Mas, na verdade, não quis escrever para falar do documentário, embora ele valesse um post só para ele. O que me encantou mesmo foram os livros do Tom. De longe o mais articulado, o mais inteligente e o mais lúcido de todo o grupo, Tom Zé dá, em seu depoimento, um show à parte. De conhecimento histórico, sociológico e filosófico, de hábil manejo das palavras, de visão que vai muito à frente do seu próprio tempo histórico. Aos desavisados, pode parecer por vezes que o músico 'viaja', devaneia, mas, se prestarmos atenção, percebemos que tudo na sua fala se amarra, tudo se articula, tudo está embasado.
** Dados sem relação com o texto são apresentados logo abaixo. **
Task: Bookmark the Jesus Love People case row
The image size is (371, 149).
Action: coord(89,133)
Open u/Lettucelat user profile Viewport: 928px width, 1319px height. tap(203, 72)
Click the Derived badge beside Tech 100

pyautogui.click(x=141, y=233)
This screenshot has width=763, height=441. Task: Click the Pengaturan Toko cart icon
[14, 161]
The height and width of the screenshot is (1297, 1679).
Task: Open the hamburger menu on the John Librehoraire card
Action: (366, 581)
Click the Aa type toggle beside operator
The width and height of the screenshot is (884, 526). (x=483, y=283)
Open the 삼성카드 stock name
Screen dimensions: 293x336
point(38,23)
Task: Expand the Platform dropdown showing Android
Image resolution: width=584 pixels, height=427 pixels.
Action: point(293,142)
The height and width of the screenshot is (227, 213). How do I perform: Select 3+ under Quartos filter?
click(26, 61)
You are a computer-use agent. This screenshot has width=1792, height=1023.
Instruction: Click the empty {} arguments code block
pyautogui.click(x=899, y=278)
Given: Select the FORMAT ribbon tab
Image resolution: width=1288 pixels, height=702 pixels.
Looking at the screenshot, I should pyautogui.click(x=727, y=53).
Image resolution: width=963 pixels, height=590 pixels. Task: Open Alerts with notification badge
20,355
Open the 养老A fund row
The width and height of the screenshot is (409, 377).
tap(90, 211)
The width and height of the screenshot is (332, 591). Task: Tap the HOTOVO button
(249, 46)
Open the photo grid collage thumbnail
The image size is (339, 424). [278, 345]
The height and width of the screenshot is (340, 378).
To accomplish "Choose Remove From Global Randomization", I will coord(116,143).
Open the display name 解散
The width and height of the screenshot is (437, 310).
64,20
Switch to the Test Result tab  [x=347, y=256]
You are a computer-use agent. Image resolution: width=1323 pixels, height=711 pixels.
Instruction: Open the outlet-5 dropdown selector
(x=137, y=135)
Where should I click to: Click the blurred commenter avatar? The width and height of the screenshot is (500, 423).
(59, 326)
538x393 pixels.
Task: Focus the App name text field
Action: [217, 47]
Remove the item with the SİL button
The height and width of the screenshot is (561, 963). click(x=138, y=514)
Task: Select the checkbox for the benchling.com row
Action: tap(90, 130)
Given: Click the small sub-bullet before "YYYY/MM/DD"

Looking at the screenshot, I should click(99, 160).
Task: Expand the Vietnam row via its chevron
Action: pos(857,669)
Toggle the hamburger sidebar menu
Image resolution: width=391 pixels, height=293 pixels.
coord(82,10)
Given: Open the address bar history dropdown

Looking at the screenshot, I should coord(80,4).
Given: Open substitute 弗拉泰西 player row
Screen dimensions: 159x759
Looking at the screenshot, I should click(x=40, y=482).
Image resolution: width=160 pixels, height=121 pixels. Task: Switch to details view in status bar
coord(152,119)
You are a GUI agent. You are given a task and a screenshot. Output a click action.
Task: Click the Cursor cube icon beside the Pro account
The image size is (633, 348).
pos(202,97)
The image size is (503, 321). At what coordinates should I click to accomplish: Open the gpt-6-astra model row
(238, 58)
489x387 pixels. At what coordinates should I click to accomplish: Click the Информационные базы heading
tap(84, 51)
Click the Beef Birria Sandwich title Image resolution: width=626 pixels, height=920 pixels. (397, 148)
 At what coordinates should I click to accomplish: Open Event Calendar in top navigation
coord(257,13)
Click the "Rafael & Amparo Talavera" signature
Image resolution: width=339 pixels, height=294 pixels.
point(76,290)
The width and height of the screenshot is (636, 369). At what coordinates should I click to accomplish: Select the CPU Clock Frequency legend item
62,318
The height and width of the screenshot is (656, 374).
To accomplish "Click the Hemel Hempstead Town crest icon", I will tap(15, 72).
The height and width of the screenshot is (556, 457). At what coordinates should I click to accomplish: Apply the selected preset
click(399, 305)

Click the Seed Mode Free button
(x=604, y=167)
Eu, encantada com a fala do Tom, comecei a prestar atenção na estante às suas costas. Sempre fui adepta de conhecer uma pessoa pelos seus livros. Olhar a estante de alguém pode ser tão revelador quanto ler o seu diário! (se é que ainda há aqueles que os escrevem...). Ali, nas prateleiras, estão preferências (prosa ou poesia? romances, suspenses, biografias, relatos históricos?), inclinações (literatura nacional ou estrangeira? ficção ou realidade?), obsessões (tudo daquele autor que amamos!). Dá prá saber muita coisa a respeito de alguém se observarmos seus livros com atenção...
Na estante do Tom se misturavam Lewis Carroll com toda a coleção da 'História da vida privada'. Livros de filosofia ao songbook de Cole Porter. Livros com cara de novos e outros - a maioria - com cara de livros 'de verdade': maltratados, puídos, lombadas manuseadas e descoloridas, algumas já se soltando. Como um livro deve ser ao cumprir sua função: lido e manipulado. Livros não são para serem mantidos virgens nas estantes. Um livro feliz é aquele que foi lido em diversas fases da vida por diversas pessoas, participou de múltiplas histórias, ajudou a definir personalidades.
Olhando a estante do Tom, fiquei pensando que não é, absolutamente, por acaso, que ele permanece sendo o mais articulado de todo aquele genial grupo.